*TASK DESCRIPTION:* Give back, unchanged, each line from the one containing "You are a computer-use agent. Image" through the last line of the entries below.

START RECORDS SHOWN

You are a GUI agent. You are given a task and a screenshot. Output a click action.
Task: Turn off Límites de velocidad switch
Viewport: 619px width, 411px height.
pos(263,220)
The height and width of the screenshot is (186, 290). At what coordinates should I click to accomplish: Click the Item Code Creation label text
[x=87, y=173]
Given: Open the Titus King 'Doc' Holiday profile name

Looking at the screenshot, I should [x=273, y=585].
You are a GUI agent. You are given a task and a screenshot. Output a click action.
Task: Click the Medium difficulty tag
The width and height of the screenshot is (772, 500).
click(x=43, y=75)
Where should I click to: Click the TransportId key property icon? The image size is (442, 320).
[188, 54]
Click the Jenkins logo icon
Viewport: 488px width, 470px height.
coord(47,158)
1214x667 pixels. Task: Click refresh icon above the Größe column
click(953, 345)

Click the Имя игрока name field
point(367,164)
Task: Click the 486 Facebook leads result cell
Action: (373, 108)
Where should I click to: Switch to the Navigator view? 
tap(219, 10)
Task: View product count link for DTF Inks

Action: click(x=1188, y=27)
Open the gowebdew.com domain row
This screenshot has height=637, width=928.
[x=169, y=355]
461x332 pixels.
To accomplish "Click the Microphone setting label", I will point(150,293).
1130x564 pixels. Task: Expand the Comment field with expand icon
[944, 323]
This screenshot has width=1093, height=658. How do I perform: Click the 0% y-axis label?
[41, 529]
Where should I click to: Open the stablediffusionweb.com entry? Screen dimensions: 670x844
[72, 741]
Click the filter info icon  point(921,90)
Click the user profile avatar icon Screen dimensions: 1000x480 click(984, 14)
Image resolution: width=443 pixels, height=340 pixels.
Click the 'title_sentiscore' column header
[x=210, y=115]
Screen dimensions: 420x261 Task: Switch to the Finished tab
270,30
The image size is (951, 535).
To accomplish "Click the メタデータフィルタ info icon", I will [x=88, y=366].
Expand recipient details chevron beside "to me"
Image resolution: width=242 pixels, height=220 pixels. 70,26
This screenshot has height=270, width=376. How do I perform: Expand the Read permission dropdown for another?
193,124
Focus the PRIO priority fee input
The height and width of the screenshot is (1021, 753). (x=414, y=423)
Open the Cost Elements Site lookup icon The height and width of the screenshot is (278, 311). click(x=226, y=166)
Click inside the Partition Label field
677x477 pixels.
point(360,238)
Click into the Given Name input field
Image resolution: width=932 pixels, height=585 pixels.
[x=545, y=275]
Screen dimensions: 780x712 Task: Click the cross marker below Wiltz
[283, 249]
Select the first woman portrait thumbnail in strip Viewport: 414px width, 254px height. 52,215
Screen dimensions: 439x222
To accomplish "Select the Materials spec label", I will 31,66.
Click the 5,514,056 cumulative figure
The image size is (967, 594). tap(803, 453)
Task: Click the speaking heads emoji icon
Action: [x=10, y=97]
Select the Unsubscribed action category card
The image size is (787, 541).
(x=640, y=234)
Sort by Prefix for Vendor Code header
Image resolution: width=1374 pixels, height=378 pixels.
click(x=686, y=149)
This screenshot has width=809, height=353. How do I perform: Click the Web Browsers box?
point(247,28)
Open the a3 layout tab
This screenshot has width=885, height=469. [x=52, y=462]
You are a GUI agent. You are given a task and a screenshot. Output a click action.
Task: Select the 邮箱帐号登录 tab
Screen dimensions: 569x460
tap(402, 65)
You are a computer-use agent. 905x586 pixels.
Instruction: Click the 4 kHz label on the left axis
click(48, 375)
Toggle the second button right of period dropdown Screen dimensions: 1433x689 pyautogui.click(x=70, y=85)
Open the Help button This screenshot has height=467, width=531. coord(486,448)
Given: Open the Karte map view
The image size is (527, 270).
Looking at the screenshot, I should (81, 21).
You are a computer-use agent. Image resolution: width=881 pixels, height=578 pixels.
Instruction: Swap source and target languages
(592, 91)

END RECORDS SHOWN

*RESULT BELOW:*
You are a computer-use agent. Image resolution: width=881 pixels, height=578 pixels.
Instruction: Swap source and target languages
(592, 91)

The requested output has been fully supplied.